フラガール メモリアルBOXについて
2007.10.09 [Tue] 12:06

この映画の舞台となった昭和40年頃の炭鉱町での生活は全国的にも恐らくはこんな様子だったに違いない。たぶん娯楽と呼べるものも少なかっただろうし、ここでの紀美子や早苗たちの気持ちは経験者でなくとも痛いほどよくわかる。それだけに物語中盤、早苗がある事情で「ダンスを練習できたことは生まれてきた中で一番幸せ・・・」と語るシーンには涙無しに観ることはできないだろう。 ちなみに、このような映画の設定自体は特に珍しいわけではない。やはり炭鉱を舞台としたイギリス映画「ブラス」でも同じような状況から物語は始まっている。しかしこの映画が「ブラス」と決定的に違うのは、ここには日本人特有の湿感が表現されていると同時に、今まで外世界から半ば断絶されてきた娘たちの、一斉に解き放たれた時の喜びが観る者に共感を与えていることだ。 なお、この映画での主演は一応松雪泰子サンとなっていて、DVDパッケージにも彼女がデザインされているが、実質上のこの映画での主演は蒼井優だと言ってよい。

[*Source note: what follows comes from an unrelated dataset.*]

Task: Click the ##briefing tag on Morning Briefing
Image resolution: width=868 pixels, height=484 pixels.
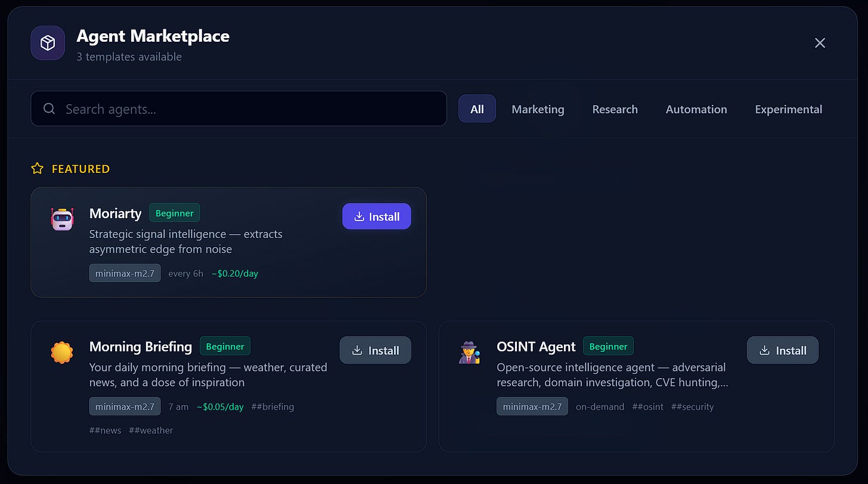Action: [272, 407]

出演シーンの多さというよりも、彼女のナチュラルな語り口が観る者に大きな感動を呼んでいるからだ。さらに、彼女が幼少期から習っていたというバレエがこの映画で大きく花開くことになる。彼女は映画「花とアリス」でも瑞々しいバレエを披露しているが、この映画のラストシーンでの彼女の輝きにはきっと観る者を釘付けにすることだろう。本当にいい映画だ・・・。